大志田大学は、山間に位置する大学である。市が地球温暖化を見据え、三十年程前に山の土地を買い叩き、大学を現在の位置に移したのである。確かに、その政策は的確なものだった。温暖化が本格化し、海面が上昇を始めると、高地の地価が三倍以上に高騰したのだから。だが、そんな地価の高い高地故に、交通は不便だ。大半の生徒は一時間に一本あるかないかの電車で通い、教授は電気自動車を一時間程乗って大志田大学に着く。

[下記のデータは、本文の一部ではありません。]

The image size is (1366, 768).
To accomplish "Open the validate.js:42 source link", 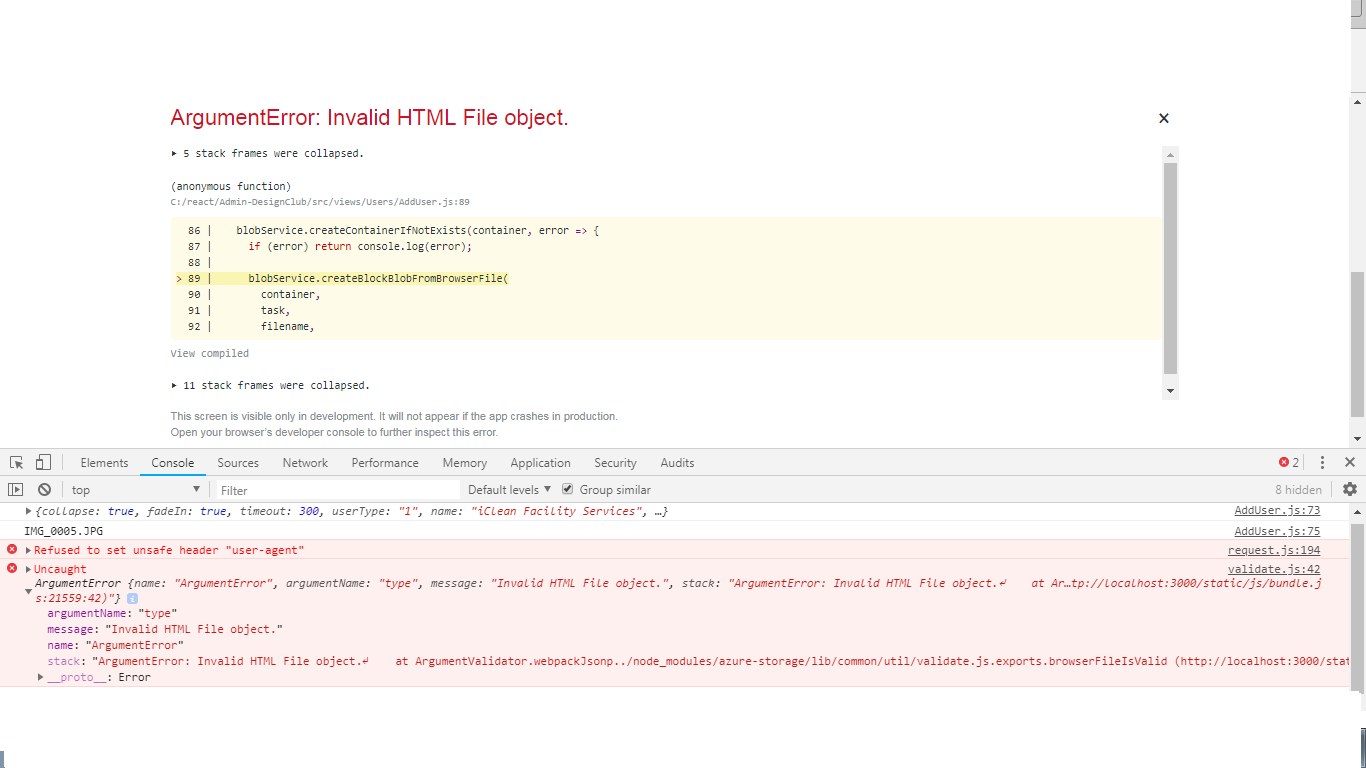I will tap(1274, 568).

 さらに、大学近くに住宅が少ない為、コンビニもない。ここの住民の大半は大学の寮に住んでいるが、スーパーもコンビニも無いので電車で街に赴き、食糧等を買い込んでくるしかない。今、学生をターゲットにした大型マンションが建設中だが、これが立った暁にはコンビニが進出するのでは、と学生は期待を込めてそんな噂をしている。そんなコンビニも無い盆地、しかも山奥の大学であるから夜になると途端に冷え込む。逆に、昼間は暑い。五月上旬に『最高気温27℃、最低気温9℃』とはどういう事か?

「ハックション! ……うう、さ、寒い」

その寒さは、大志田大学に通いだして僅か三日の幸一には想像出来ないものであった。一度アパートに戻って薄いジャンバーは用意してきたが、これでは厚い冬用のコートが欲しいくらいだ。

「ホント……どうしてこんなに寒いの?」

 同じくS棟前で待っていたロザリアは準備が良い。セーターの上にコート、毛皮の手袋にマフラーと、むしろ暑くないのかと問われそうな程着膨れしている。

「ウゥゥ……こういう時は、ヘビがベースってイヤだなぁ」

 ロザリアは自分の身体を抱き締めて独白するが、さすがにこれだけ厚着をしていると寒くはないようだ。